Task requirements: Copy nothing but the lines below running from the line containing "Viewport: 1198px width, 741px height." through the line containing "Task: Turn off the Shadow effect", both end lines included.

Extracted data:
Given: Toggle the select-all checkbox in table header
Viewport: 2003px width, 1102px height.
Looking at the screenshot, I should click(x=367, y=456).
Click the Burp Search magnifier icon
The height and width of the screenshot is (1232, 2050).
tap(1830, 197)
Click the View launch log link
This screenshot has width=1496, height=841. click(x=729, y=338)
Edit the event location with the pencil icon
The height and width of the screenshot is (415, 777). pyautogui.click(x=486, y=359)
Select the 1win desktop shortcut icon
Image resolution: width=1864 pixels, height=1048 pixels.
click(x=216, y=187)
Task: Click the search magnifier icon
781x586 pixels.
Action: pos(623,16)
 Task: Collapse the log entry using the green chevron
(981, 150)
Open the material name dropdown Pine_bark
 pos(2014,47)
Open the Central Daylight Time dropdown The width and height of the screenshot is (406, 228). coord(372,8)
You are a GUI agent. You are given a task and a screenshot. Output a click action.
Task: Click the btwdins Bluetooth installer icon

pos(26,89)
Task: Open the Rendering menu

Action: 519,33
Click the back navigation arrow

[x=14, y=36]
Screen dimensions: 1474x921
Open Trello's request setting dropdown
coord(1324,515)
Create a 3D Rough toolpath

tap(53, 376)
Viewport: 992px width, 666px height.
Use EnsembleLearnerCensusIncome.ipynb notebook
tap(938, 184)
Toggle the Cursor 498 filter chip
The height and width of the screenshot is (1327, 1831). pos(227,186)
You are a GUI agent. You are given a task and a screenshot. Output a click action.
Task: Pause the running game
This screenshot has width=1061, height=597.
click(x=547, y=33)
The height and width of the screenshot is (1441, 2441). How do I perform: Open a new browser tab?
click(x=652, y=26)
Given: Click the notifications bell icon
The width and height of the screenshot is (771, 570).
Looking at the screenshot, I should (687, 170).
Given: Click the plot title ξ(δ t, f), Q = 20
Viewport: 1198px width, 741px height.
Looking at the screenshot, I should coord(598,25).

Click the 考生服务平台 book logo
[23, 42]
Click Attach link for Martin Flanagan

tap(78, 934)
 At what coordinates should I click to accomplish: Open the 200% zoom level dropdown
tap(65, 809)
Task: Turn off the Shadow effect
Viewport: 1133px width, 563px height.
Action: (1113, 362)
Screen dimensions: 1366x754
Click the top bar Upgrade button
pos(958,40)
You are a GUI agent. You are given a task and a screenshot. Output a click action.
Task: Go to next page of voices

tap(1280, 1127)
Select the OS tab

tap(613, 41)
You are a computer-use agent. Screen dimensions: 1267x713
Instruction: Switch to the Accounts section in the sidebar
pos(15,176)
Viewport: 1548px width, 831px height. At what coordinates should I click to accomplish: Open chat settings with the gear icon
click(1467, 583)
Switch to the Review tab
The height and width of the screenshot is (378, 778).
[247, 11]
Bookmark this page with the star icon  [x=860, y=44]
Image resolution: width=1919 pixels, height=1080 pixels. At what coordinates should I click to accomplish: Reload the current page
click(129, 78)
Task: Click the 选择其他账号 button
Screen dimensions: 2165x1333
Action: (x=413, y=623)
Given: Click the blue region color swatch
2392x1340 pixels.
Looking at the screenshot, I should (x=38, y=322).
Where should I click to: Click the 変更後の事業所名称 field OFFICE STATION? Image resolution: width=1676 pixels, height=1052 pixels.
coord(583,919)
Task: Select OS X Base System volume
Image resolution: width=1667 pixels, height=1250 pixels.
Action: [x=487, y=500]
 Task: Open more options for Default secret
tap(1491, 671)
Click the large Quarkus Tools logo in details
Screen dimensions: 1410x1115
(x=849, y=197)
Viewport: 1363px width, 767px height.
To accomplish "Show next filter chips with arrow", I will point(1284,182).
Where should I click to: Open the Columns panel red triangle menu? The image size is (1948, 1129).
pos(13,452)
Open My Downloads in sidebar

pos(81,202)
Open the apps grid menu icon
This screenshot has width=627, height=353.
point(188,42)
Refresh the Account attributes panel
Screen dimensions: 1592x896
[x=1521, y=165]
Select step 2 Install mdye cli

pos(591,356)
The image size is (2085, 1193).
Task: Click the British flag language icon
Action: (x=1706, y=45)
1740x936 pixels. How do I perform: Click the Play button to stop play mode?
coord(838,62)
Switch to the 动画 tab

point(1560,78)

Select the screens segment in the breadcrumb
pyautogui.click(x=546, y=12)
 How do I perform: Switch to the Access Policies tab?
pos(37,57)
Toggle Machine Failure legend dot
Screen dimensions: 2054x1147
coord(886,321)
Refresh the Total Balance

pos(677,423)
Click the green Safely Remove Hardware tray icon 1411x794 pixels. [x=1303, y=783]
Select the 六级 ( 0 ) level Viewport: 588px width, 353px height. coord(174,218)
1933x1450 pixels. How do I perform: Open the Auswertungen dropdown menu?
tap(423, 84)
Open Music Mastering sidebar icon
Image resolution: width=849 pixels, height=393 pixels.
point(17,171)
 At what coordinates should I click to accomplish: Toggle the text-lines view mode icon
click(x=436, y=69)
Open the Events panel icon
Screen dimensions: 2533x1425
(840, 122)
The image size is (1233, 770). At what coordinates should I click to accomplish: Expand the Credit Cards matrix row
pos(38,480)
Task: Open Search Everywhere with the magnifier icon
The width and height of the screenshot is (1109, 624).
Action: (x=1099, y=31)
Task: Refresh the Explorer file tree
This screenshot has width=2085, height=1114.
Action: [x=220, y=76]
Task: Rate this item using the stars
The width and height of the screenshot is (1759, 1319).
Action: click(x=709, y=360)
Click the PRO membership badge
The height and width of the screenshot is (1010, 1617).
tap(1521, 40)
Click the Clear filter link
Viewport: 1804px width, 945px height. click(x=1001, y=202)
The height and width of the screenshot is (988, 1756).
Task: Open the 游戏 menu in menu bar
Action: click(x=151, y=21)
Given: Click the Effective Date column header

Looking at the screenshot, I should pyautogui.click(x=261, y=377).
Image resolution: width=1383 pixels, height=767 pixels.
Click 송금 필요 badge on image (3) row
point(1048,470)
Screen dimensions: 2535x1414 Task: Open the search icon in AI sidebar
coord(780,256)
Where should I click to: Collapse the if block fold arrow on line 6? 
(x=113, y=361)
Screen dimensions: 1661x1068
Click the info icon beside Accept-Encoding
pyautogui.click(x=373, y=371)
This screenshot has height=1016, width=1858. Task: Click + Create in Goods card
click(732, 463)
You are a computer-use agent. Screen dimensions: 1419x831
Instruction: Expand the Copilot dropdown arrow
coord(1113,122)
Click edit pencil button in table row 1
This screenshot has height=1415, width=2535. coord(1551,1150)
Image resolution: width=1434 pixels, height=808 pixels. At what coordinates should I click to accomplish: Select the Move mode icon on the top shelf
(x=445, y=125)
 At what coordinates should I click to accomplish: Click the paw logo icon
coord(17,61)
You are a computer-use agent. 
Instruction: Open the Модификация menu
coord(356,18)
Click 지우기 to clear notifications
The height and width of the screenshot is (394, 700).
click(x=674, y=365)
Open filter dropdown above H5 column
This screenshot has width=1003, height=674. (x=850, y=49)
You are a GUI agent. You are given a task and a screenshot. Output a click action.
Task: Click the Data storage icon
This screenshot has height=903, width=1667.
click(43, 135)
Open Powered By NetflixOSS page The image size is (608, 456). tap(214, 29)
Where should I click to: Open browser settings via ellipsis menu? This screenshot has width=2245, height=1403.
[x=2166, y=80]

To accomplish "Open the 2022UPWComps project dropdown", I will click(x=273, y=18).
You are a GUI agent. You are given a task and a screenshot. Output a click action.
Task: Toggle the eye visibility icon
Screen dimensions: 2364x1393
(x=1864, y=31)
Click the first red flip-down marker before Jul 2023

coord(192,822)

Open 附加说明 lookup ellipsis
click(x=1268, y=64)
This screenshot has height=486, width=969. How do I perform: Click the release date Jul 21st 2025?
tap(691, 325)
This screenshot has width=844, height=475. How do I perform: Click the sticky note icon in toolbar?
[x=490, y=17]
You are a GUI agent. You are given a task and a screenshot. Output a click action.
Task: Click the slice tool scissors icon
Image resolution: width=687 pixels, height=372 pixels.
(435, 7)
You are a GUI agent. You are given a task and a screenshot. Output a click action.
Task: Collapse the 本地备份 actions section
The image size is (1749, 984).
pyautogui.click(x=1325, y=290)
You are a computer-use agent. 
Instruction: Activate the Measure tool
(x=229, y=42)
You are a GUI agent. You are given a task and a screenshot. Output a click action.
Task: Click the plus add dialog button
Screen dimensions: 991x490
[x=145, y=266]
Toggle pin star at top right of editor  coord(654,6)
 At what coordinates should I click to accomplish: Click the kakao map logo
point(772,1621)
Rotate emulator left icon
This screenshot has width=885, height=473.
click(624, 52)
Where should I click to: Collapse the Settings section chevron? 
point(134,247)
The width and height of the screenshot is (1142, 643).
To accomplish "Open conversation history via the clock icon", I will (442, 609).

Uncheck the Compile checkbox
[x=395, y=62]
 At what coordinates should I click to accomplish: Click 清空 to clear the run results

Response to this exercise:
Viewport: 1198px width, 741px height.
Looking at the screenshot, I should coord(598,25).

Click the 考生服务平台 book logo
[23, 42]
Click Attach link for Martin Flanagan

tap(78, 934)
 At what coordinates should I click to accomplish: Open the 200% zoom level dropdown
tap(65, 809)
Task: Turn off the Shadow effect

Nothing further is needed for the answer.